Urban gardens are the new rage for the eco-conscious urbanite. One of the basic tenets of the green movement is local, organic eating, and what better way to do that than to start your own garden.

All over the world, people are growing their own gardens in whatever green space they can find: rooftops, vacant lots, and even in their shopping carts. A garden filled to the brim with fruit and vegetables can become a natural haven to escape the hustle and bustle of the metropolis.

Rooftop Gardens

City living doesn’t always correlate spacious living. In urban areas, land available for growing food is sparse. The rooftop garden is wonderful way to have the best of both worlds. Rooftop gardening supports the local sustainable food supply and is a great way to prevent rainwater contamination, reduce a building’s cooling and heating costs, and add to the dwelling’s overall aesthetic value. Start small until you have a handle on the special techniques and processes you will have to use to maintain the garden. Most rooftop gardens are grown in plant beds.

The key to success is a proper plan. Roof location is important: a gardener must take into consideration intense sunlight, water drainage, and wind speeds. Additionally, it’s important to note the garden’s weight. Most urban gardeners advise to use a lightweight soil like peat to reduce this hazard. The only thing left to do is pick your seeds and plant.

Community Gardens

Community gardens are a great way to interact, bond, and promote diversity within a given area. Members get the benefits of exercise, social interaction, nutritional awareness, and most importantly, fresh fruit and vegetables. These gardens have been effectively used to teach young, underprivileged Americans the benefits of eating well. Starting a thriving community garden requires the commitment of a core group of individuals dedicated to the project. Finding the proper space is next. It may be reasonable to assume that many vacant lot owners will donate the area or lease it at a reasonable rate, but don’t count on generosity.

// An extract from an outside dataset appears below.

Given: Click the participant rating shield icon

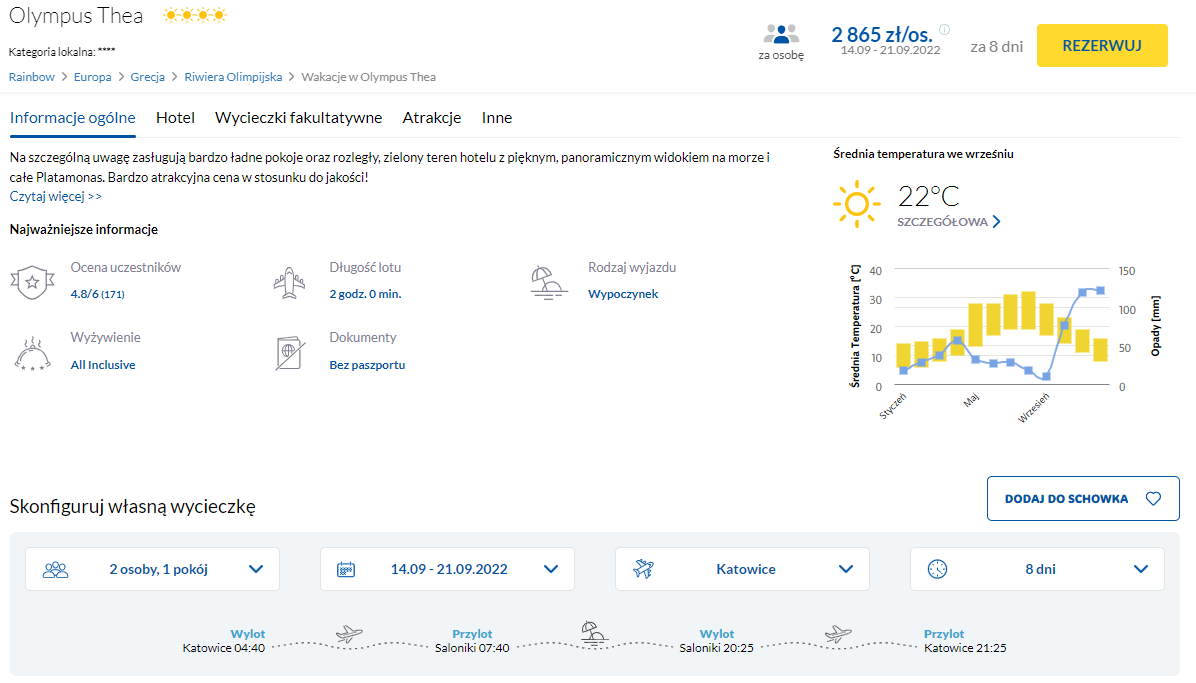Looking at the screenshot, I should 32,282.
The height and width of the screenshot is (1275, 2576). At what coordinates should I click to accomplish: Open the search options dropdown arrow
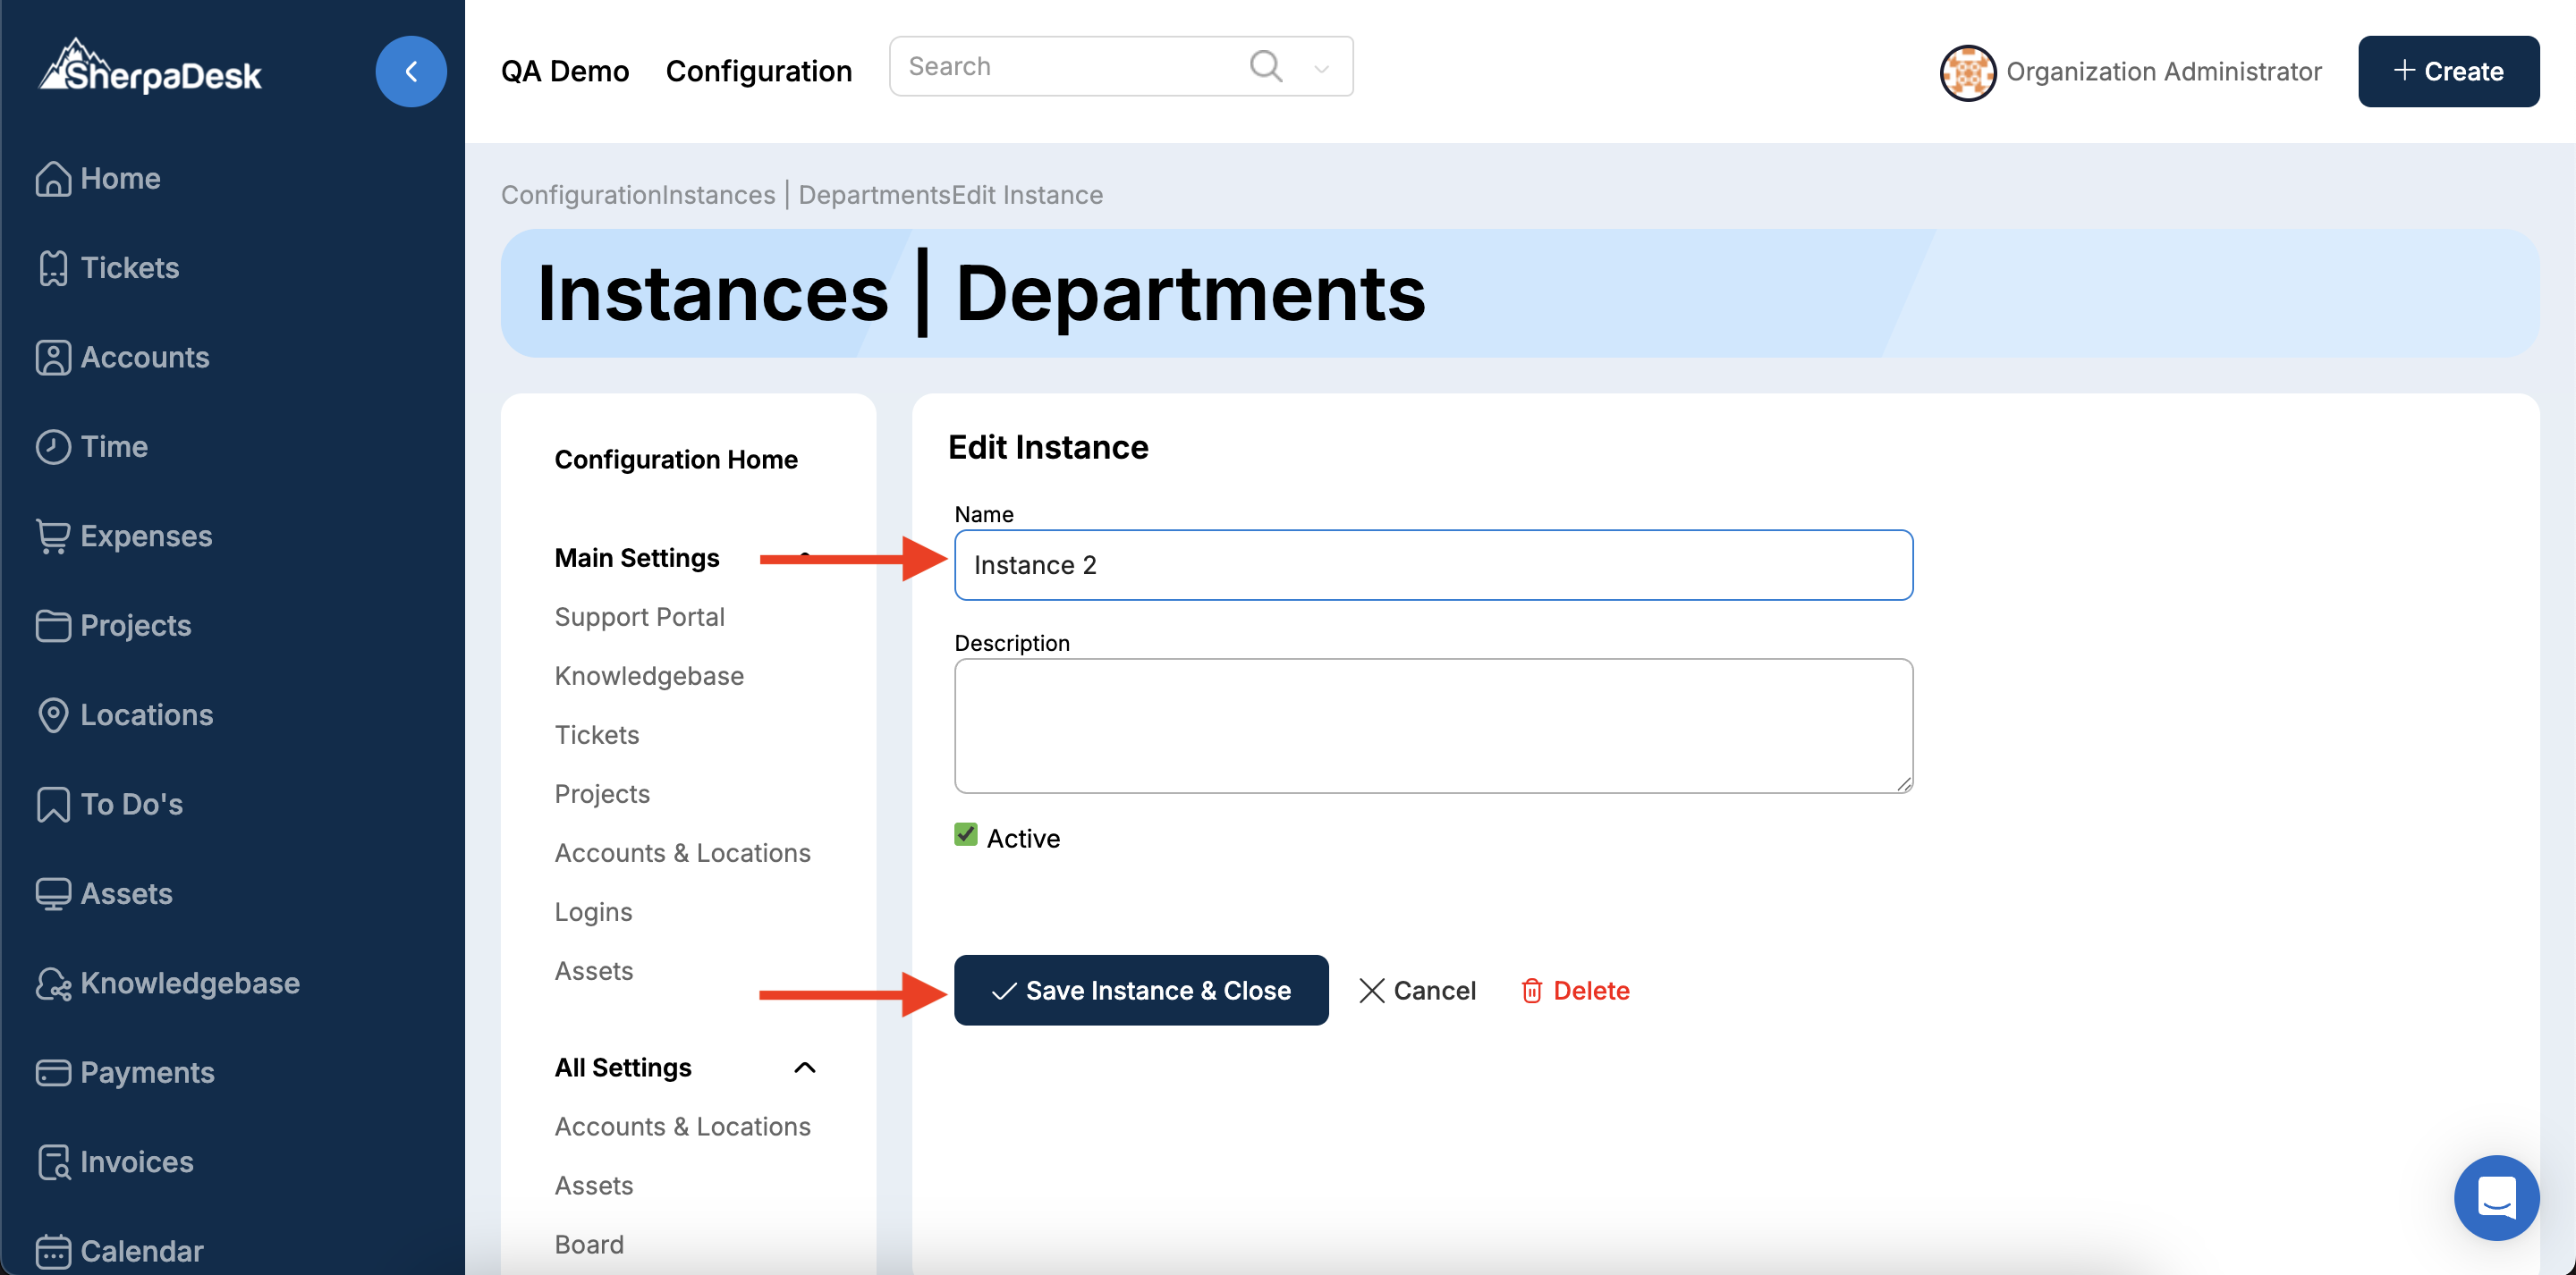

After this, all you have to do is get community members involved, build beds, plant seeds, and wait for your labor to pay off. The internet is a great place to access resources that can assist you in growing a thriving and vibrant garden with excellent food yields. Community gardens have proven so beneficial to neighborhoods that now securing grants to start them is a relatively common occurrence.

Mobile Gardens

Growing on the run. The mobile garden is a creative and innovative way to garden. Just take a container and plant your fruits, vegetables, herbs, and voila. They are cropping up everywhere and in almost anything: the back of pickup trucks, strollers, shopping carts, car trunks, and even railway cars.

Individuals seeking to carve out their own green space in the concrete jungle are not alone. Around 15% of the world’s food is currently being grown in urban areas. Sadly, as more lands fall prey to capitalistic pariahs, urban gardening might just be the next farming frontier.